En Venezuela existen actualmente los efectos expansivos de la dolarización y la hiperinflación en una dinámica constante donde ambos fenómenos se ajustan el uno sobre el otro. El dólar sube en su cotización y los precios generales se incrementan, pero la inflación se expande más rápido que la devaluación, lo cual disminuye el rendimiento y poder de compra del dólar.
Esa concentración de los capitales en dólares como masa monetaria y liquidez que reemplaza cada vez más a la de bolívares, genera que el consumo se abra y evolucione hacia nuevos niveles de acceso para aquellos sectores de la población que nunca han manejado presupuestos e ingresos en moneda estadounidense.
Por lo tanto, la economía nacional evidencia un contexto que se muestra como una especie de espejismo o efecto burbuja por el crecimiento de la dolarización, aunque la desigualdad social crece aumentando proporcionalmente la exclusión de la población vulnerable de la dinámica de consumo, trabajo, bienestar y adquisición de productos básicos para la vida cotidiana.
A juicio del economista Asdrúbal Oliveros, director de la firma Ecoanalítica, la economía venezolana comienza a abrir nuevos nichos de consumo en los cuales se generan oportunidades para el repunte y captación de nuevos mercados ante las nuevas tendencias y demandas que se originaron por la misma crisis económica del país.
«Creo que hay cosas que se están moviendo. No lo niego, lo he visto. Hay unos nichos de la población que están empezando a tener acceso a dólares en cantidades muy pequeñas, pero que hace un año no tenían dólares», afirmó Oliveros en una entrevista para el medio digital HispanoPost.
Esto implica que los segmentos de la población con conocimientos, cursos, profesiones y actividades de emprendimiento se han insertado progresivamente en la dinámica de un mercado que ahora demanda, paga y moviliza servicios y productos altamente cotizados solo con moneda estadounidense.
«Como la economía del país es tan pequeña, el fenómeno de la dolarización de esos sectores se magnifica. Eso fue lo que pasó con el famoso ‘Black Friday’ a lo venezolano en noviembre pasado, pero sí hay cosas que se están moviendo.
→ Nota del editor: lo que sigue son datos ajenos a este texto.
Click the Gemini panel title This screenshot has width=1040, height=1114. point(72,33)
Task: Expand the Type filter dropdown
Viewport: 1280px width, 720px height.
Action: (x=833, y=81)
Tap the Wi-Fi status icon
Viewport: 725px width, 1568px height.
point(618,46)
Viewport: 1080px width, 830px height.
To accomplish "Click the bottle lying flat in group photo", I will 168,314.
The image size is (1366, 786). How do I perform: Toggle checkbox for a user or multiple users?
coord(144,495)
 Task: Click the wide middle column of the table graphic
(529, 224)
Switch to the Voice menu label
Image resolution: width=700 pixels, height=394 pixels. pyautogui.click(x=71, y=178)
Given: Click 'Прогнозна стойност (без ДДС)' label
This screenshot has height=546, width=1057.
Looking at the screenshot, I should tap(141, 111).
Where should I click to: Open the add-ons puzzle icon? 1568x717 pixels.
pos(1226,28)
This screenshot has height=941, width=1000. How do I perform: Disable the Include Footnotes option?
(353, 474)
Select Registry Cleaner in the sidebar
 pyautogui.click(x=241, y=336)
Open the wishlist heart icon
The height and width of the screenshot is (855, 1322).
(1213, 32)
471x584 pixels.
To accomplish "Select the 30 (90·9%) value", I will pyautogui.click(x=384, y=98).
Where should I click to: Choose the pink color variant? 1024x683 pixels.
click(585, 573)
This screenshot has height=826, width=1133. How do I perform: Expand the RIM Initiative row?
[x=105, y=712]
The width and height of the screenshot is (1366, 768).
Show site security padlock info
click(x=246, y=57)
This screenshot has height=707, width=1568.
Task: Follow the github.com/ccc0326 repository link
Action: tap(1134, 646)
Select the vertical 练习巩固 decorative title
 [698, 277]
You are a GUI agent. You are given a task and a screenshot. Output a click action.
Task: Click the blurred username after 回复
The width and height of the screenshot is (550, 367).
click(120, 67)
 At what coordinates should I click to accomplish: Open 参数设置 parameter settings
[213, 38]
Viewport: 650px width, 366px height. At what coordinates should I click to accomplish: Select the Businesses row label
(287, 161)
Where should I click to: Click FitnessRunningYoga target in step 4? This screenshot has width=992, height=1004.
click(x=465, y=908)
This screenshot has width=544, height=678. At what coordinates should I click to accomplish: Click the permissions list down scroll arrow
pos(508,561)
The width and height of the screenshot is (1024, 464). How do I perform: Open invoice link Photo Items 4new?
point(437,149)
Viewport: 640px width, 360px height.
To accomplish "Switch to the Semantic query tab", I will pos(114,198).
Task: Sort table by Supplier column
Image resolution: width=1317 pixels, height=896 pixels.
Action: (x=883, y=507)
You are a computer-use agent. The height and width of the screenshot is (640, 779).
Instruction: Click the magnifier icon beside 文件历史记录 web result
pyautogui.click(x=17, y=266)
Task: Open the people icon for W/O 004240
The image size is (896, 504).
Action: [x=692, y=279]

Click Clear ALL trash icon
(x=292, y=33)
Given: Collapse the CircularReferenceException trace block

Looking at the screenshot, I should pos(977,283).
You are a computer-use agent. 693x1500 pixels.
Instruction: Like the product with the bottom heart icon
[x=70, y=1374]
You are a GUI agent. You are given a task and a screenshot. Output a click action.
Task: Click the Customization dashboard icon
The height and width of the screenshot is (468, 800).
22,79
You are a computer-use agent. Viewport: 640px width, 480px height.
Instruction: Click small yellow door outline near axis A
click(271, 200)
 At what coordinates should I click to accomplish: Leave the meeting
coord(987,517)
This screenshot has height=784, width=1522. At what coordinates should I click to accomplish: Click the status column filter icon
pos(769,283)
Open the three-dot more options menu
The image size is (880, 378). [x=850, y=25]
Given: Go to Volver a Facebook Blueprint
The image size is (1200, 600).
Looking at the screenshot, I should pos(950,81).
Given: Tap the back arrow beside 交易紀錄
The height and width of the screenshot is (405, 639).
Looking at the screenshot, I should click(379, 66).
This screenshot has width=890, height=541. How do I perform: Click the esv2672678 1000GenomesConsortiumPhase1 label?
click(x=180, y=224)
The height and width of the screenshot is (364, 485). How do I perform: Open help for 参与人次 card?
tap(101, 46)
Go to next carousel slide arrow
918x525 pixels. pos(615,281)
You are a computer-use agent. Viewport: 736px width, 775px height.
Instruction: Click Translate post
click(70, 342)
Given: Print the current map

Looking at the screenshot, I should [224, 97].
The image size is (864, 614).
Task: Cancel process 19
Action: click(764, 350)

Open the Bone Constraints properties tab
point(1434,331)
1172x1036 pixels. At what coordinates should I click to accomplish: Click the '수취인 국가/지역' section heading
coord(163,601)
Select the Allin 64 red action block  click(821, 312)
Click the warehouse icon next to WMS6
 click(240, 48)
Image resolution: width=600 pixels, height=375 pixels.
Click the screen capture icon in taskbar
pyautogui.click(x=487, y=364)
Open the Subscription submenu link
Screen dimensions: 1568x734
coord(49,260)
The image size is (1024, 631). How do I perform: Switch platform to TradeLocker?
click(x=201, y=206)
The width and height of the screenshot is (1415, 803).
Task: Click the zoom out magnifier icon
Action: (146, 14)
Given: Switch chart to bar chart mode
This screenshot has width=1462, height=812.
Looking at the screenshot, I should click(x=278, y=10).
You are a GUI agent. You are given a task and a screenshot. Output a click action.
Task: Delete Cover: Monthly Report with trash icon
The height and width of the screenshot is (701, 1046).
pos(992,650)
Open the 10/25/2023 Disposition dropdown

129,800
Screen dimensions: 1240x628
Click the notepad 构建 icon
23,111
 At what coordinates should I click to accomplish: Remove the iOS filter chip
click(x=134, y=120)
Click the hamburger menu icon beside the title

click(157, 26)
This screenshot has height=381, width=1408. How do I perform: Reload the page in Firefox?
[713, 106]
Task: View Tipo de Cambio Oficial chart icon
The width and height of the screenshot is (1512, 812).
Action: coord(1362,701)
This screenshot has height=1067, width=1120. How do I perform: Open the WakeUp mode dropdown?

Es prematuro hablar de que hay una reactivación y no creo que se vaya a revertir la tendencia negativa», explicó el economista.
Aunque la hiperinflación persiste y se podría mantener estancada la contracción del tamaño de la economía del país en cuanto a su sistema de generación de mercados, capitales, producción, oferta y consumo internos, la dolarización seguirá generando una burbuja de consumo artificial y muy concentrado como un sub-nivel paralelo al contexto real y macro de la economía nacional, que es una gruesa capa de la población (70% de los venezolanos) que solo tiene acceso a bolívares devaluados y se encuentra en el umbral de la pobreza socioeconómica o pobreza de ingresos.